The dCasRx catalytically inactive programmable ribonuclease is a ribonuclease effector protein derived from the Ruminococcus flavefaciens strain XPD3002. CasRx is a class 2 CRISPR- Cas ribonuclease protein that comprises two HEPN (RxxxxH) ribonuclease motifs. Point mutations R295A, H300A, R849A, H854A) of catalytic residues in the HEPN motifs of the CasRx protein results in inactivation of ribonuclease activity without inhibiting the targeting of dCasRx to the coding portion of the mRNA.
In some embodiments, an RNA splicing factor is fused to a catalytically inactive
programmable nuclease. A fusion protein comprises a two or more linked polypeptides that are encoded by a single or separate nucleic acid sequences (e.g., two or more separate nucleic acid sequences). Fusion proteins are typically recombinantly produced, wherein the polynucleotides that encode the fusion protein are in a system that supports the expression of the two or more linked polynucleotides, for example, and the translation of the resulting polynucleotides into recombinant polypeptides. Fusion proteins (or other fusion polypeptides) may be configured in multiple arrangements. An RNA splicing factor, in some embodiments, is fused to the amino terminus (N terminus) of a catalytically inactive programmable nuclease. In other embodiments, an RNA
splicing factor is fused to the carboxy terminus (C terminus) of a catalytically inactive programmable nuclease.

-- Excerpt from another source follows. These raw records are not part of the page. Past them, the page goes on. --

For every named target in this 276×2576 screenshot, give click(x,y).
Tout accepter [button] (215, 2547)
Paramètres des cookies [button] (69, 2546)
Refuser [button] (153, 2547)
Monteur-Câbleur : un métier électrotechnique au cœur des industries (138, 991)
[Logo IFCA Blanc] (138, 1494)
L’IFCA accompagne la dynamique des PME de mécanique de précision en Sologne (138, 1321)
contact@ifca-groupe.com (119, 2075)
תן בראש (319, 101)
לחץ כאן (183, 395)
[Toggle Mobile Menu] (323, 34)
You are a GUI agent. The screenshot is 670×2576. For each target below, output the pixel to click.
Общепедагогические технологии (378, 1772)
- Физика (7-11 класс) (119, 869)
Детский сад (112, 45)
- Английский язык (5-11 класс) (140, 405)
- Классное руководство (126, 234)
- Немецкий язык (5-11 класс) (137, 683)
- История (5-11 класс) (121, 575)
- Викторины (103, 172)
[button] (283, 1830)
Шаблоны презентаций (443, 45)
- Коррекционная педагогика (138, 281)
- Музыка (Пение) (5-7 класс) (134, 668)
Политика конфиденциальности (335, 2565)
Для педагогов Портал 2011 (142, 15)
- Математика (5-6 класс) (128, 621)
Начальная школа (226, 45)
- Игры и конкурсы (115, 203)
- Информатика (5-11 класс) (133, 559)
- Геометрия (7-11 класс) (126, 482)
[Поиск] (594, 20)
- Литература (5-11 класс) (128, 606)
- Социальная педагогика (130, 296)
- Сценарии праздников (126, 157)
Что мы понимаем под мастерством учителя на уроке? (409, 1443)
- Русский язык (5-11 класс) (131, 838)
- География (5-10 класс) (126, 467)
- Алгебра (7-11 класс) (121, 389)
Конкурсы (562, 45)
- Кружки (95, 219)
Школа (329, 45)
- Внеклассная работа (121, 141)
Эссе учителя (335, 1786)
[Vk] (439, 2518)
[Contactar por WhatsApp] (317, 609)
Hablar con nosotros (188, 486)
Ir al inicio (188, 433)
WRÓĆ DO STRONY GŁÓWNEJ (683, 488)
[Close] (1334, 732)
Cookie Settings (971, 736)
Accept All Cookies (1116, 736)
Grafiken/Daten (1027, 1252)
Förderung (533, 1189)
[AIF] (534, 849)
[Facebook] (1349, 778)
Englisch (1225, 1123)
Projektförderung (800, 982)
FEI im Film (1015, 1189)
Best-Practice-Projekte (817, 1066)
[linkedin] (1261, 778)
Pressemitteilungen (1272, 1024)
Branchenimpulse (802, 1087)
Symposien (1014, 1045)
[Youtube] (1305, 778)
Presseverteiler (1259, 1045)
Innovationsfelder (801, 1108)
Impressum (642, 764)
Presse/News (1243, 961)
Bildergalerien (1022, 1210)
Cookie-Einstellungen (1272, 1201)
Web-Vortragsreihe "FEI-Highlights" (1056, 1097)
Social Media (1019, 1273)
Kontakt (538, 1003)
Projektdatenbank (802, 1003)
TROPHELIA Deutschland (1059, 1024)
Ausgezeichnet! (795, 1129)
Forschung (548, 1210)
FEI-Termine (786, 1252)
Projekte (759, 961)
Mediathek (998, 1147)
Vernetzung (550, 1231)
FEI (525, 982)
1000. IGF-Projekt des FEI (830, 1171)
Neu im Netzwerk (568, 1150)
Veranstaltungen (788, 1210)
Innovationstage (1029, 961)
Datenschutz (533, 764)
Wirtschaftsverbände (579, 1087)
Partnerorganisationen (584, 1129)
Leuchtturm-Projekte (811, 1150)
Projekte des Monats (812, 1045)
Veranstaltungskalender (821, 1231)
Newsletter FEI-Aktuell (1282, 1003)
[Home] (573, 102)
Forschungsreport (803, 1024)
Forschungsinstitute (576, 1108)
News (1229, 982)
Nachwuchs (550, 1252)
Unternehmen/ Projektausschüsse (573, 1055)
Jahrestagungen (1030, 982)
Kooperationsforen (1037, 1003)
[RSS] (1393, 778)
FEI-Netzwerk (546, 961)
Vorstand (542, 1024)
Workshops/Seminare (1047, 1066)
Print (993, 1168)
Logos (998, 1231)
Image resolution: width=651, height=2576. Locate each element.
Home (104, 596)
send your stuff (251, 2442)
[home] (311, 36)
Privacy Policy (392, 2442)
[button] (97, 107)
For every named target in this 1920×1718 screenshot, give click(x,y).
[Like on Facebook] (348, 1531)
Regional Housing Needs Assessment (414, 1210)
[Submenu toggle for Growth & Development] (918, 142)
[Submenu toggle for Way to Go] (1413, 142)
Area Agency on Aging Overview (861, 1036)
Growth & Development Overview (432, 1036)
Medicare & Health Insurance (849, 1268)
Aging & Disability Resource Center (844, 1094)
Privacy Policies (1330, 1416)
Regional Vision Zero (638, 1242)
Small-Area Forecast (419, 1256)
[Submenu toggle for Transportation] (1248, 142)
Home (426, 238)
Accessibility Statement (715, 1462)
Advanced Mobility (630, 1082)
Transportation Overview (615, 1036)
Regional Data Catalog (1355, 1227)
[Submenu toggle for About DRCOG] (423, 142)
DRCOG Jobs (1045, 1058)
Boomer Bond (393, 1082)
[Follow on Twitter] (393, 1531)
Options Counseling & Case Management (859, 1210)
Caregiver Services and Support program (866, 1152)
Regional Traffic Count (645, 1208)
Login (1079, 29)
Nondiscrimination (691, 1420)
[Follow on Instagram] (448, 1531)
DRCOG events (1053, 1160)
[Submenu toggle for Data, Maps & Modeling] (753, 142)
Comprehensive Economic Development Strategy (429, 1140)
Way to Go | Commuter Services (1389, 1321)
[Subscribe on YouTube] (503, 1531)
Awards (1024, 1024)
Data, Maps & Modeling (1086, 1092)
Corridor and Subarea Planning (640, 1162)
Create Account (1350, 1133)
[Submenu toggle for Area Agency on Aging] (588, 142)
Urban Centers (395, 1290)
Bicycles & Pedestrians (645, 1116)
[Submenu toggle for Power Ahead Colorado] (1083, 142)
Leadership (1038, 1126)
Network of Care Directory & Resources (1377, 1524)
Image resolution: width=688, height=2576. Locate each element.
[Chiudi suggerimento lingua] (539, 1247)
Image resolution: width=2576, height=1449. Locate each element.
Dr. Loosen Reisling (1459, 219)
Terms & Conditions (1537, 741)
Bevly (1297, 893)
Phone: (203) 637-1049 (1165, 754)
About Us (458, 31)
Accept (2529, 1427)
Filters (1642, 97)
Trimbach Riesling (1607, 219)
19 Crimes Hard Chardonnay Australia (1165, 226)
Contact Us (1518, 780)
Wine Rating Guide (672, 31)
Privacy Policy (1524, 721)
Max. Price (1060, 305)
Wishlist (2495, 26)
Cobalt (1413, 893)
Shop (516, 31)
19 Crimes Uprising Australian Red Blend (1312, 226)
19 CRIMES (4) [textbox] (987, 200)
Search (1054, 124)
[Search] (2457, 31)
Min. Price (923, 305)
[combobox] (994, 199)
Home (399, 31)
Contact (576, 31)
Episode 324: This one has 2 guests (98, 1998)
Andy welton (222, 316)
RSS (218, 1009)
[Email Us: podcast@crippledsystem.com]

In some embodiments, the catalytically inactive programmable nuclease is in a“split” form, whereby the coding sequence of the nuclease is split, creating two fragments that can be encoded separately (e.g., encoded on separate nucleic acids and/or vectors) but joined together once expressed to render an active artificial RNA-guided splicing factor. Such a split form allows, e.g., for the packaging of the active artificial RNA-guided splicing factor in two or more vectors, such as viral vectors including AAV. In some embodiments, the two fragments each comprise a fragment of an intein which can be (self-) spliced together. For example, in some embodiments the artificial RNA-guided splicing factor comprises an N-terminal fragment of a catalytically inactive programmable nuclease linked to an N-terminal fragment of an intein and a C-terminal fragment of a catalytically inactive programmable nuclease linked to a C-terminal fragment of an intein, wherein the N-terminal fragment and the C-terminal fragment of the intein catalyze joining of the N-terminal and C-terminal fragments of the catalytically inactive programmable nuclease to produce the full-length artificial RNA-guided splicing factor. In some embodiments the intein utilized is the Npu DnaE intein (see e.g., Zettler et ah, FEBS Lett. 2009 Mar 4;583(5):909- 14). Inteins suitable for use in embodiments described herein are well known in the art, and include those provided in International Publication No. WO 2019/075200, the contents of which are hereby incorporated in their entirety.
Guide RNA
Compositions of the present disclosure, in some embodiments, comprise an artificial RNA- guided splicing factor and a guide RNA (gRNA). A gRNA is a short RNA (e.g., synthetic RNA) composed of a scaffold sequence used for programmable nuclease (e.g., Cas) binding and a ~ 20-25 nucleotide spacer that defines a nucleic acid target. In some embodiments, a spacer is 15 to 30 nucleotides. In some embodiments, the spacer is 15, 16, 17, 18, 19, 29, 21, 22, 23, 24, 25, 26, 27,
28, 29, or 30 nucleotides. In some embodiments, a spacer is 22 nucleotides.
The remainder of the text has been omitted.